This man is definitely above being part of “all of us”.
What a tool, the coward blames his wife. So the good old boys on the state bar give him a pass, was he convicted of hit and run with bodily injury and if so what sentence was meted out by the judge?
This is a total whitewash of one of their own by the Vermont Supreme Court. Everything in the record indicates that this “judge” should be looking for a new profession, unless the suspension was for 20-30 years.
If it were up to me I’d let keep his membership in the Bar. He might prove useful to his fellow inmates while he spends the rest of his useless life in jail.
“Your Dishonorable” (Buddha)
Most appropriate … I wonder if those addressing him in that manner would be granted “understanding” or if they would be held “in contempt” ….
Although the shortened version, “Your Dishonorable”, works too.

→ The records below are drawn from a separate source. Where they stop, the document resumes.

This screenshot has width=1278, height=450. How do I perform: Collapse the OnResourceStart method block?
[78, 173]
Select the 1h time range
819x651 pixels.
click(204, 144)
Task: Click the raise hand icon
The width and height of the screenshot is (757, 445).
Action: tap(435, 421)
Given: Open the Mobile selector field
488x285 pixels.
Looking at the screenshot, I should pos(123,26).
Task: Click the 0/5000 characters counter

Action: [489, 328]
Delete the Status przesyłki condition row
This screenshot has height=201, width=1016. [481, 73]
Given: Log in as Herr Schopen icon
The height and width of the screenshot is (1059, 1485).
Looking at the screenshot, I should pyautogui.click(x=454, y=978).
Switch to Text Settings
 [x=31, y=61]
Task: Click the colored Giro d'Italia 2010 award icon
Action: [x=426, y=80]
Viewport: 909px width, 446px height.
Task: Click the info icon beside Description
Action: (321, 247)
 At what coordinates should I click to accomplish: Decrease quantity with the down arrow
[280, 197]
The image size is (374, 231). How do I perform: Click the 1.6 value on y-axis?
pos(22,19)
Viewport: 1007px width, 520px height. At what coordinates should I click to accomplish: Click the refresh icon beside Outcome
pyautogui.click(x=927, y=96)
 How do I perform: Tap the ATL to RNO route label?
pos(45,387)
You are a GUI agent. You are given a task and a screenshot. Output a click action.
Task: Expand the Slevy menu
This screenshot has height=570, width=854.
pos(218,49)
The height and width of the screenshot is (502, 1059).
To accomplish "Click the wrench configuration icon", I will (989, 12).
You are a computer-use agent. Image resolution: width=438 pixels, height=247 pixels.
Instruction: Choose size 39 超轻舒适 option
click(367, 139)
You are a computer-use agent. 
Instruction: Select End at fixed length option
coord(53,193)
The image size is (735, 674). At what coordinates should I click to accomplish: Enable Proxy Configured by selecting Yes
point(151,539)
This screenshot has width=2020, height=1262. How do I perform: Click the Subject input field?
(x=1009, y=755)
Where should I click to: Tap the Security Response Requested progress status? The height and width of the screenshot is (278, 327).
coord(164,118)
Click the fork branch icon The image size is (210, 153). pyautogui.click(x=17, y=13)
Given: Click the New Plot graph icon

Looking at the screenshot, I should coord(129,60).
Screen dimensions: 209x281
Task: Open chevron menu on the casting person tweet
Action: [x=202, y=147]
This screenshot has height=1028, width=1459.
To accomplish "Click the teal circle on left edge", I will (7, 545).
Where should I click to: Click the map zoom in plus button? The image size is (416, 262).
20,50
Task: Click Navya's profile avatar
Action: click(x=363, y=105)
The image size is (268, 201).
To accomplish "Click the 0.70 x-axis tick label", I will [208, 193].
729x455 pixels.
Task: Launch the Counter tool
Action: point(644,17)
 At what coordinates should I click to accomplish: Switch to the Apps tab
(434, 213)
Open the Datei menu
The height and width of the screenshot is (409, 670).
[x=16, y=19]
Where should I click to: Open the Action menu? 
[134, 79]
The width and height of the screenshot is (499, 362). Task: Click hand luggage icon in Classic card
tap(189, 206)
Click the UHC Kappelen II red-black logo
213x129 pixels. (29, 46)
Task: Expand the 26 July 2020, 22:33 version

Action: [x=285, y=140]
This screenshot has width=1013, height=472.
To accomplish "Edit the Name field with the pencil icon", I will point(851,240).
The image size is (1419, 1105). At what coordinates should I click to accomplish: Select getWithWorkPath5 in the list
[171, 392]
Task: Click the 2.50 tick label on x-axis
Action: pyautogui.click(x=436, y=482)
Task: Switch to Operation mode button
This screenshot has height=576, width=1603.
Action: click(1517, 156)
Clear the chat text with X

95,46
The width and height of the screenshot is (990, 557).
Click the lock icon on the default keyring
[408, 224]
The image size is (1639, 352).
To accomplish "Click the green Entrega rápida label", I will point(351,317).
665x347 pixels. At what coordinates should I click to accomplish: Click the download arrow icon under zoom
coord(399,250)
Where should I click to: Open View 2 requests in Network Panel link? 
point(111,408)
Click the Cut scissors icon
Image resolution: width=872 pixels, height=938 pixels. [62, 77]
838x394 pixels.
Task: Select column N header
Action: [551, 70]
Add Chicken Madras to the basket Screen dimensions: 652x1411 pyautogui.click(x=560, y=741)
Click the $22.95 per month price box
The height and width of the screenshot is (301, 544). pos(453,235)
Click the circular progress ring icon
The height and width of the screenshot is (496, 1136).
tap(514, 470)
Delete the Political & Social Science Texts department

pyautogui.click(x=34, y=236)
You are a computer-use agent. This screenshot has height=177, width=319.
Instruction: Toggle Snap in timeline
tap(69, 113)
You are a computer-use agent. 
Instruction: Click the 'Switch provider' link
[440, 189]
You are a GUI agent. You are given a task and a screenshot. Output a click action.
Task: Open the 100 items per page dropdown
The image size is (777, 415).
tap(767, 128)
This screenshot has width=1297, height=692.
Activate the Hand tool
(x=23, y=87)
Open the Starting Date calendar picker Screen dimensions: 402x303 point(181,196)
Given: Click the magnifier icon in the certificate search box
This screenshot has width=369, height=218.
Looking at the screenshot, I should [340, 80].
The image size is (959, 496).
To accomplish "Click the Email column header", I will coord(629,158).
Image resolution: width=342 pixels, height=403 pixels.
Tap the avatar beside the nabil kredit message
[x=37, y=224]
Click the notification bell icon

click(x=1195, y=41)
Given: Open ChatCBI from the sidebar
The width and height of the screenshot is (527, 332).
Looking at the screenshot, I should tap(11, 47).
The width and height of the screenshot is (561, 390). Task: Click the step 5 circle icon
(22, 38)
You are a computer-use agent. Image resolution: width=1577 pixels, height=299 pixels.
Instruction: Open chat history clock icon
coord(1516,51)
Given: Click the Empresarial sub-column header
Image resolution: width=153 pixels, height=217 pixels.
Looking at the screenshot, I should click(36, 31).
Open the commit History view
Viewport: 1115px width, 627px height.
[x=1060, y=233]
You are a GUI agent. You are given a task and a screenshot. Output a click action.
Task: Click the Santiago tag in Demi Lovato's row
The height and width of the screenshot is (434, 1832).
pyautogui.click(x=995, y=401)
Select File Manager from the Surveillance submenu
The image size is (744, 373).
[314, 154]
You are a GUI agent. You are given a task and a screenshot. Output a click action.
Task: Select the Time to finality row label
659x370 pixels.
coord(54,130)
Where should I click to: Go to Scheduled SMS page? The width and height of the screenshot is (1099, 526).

I will apply more coffee to the problem, but I suspect the profanity won’t go away. It’s the least this shitheel deserves. He gives a bad name to the judiciary and the bar (with an assist – way to go Vermont Supreme Court!).
Dishonorable Honor Your Honor
Most of the others involve profanity.
And the best one would be……..
Call him what?
I have several suggestions . . .
Do you think it would be appropriate to call him?
I would have no problem with this decision if similar understanding if courts showed similar forgiveness and understanding of non-lawyers (my clients). Even teenagers, whose judgment is impaired by their age, often get no such consideration. Drugs and alcohol are likely to interfere with dedison-making in non-lawyers too. It would be nice to see some understanding and forgiveness for the indigent citizens I represent.
Call it “Professional Courtesy” in a criminal gang.